Redundancy: By utilizing containerized workloads that can easily be migrated between servers, hyperscale computing companies maintain redundancy without significantly increasing their power output. Important applications and data are preserved in the event of an outage or breach.
Disadvantages of Hyperscale Computing
The scale associated with hyperscale cloud computing provides benefits and performance levels that cannot be attained by a conventional data center. At the same time, high traffic volumes and complex flows can make real-time hyperscale monitoring difficult. Visibility into external traffic can also be complicated by the speed and quantity of fiber and connections.
- Security issues are magnified by the size of the hyperscale data center. Although proactive security systems are an essential part of cloud computing, a single breach can expose huge amounts of sensitive customer data.
- Construction schedules are compressed by the increased demand for internet content, big data storage, and telecom applications. These pressures can lead to minimized or omitted pre-deployment fiber and performance testing. Automated fiber certification and network traffic emulation tools minimize schedule impact while significantly reducing post-deployment service degradation.
- Hyperscale data center proportions will continue to expand, even as the available talent pool continues to shrink, especially in remote or undeveloped regions. More automation, machine learning, and virtualization is needed to prevent the demand for resources from overwhelming the ecosystem.
- Greenhouse emissions are a growing concern for hyperscale computing companies. Data centers already consume approximately 3% of the world’s electricity. This has prompted many leading cloud computing companies and data center owners, including Google and Amazon, to pledge carbon neutrality by 2030.

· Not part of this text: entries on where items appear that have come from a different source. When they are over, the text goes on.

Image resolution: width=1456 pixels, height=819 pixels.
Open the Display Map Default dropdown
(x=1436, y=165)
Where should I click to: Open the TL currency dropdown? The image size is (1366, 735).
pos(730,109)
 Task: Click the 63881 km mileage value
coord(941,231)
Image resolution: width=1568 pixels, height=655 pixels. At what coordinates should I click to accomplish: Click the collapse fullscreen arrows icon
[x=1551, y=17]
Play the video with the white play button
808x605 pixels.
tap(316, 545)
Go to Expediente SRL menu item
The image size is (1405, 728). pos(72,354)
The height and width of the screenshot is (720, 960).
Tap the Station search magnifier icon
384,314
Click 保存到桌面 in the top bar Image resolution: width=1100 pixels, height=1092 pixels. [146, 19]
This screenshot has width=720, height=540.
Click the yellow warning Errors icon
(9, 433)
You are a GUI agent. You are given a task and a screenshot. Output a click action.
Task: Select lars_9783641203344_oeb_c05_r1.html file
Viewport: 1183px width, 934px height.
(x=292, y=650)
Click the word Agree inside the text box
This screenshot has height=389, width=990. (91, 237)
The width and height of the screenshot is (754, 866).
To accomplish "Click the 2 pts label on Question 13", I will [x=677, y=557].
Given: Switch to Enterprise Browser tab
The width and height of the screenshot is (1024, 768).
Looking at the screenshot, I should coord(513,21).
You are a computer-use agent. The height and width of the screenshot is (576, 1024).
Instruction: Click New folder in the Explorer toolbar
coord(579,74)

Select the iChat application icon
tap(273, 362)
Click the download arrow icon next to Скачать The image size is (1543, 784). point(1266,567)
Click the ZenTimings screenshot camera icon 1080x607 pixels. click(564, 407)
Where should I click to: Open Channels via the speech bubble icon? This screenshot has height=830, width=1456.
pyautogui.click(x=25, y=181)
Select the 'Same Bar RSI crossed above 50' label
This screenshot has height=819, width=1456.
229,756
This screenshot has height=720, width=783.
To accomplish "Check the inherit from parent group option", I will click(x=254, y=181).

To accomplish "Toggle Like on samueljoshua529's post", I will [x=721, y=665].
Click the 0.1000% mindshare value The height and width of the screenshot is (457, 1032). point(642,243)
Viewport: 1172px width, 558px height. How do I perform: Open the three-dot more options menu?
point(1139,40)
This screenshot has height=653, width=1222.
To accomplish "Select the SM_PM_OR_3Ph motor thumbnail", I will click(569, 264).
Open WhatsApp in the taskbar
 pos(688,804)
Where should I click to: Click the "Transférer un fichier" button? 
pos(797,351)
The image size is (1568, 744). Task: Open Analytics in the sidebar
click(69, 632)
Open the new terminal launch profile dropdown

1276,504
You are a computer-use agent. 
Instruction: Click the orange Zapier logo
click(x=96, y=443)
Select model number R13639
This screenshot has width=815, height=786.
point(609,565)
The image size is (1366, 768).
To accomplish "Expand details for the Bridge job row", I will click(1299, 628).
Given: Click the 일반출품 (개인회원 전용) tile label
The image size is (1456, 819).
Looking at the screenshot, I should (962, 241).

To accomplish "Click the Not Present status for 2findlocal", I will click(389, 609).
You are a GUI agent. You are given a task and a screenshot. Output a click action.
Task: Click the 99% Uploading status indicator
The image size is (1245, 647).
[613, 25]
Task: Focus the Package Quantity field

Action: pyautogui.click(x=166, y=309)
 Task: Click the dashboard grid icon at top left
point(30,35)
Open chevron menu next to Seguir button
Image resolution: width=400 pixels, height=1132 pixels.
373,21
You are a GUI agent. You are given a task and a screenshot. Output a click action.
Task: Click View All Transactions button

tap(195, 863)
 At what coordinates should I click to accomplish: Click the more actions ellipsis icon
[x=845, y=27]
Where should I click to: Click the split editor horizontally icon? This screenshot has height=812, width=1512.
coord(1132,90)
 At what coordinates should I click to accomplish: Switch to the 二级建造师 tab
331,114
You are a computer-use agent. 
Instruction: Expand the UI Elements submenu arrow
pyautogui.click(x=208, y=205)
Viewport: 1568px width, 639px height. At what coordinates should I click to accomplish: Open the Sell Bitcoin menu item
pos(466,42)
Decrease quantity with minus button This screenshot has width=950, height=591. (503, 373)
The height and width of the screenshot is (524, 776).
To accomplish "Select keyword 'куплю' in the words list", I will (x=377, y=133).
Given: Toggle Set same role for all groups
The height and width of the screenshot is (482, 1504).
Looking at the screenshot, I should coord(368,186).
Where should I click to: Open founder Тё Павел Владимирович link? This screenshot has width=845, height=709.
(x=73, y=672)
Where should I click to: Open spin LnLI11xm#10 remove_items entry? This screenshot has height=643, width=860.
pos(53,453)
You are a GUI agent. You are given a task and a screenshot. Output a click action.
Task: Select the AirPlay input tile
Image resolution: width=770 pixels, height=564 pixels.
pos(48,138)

The Future of Hyperscale Computing
Although it is impossible to predict the future shape and direction of hyperscale computing, it is certain that the unprecedented demand for computing services and big data storage will continue unabated. Fueled by the advent of 5G, the IoT, and artificial intelligence, this data center market size is expected to multiply in the coming decades.
These market factors are also moving hyperscale cloud computing into a more distributed model. Edge computing will accelerate continually, slowly shifting intelligence and storage closer to the expanding universe of IoT sensors and devices. Complex fiber networks connecting these locations will heighten the importance of automated pre-deployment MPO-based fiber testing and high-speed transport testing.
The reality of unmanned hyperscale data centers will contribute to a sharply reduced carbon footprint. Many leading hyperscale computing companies have already committed to 100% renewable energy sources. Innovative projects like Microsoft’s Project Natick subsea data center and Green Data ground and rooftop solar panels prove that hyperscale computing can be re-imagined to sustainably coexist with the environment.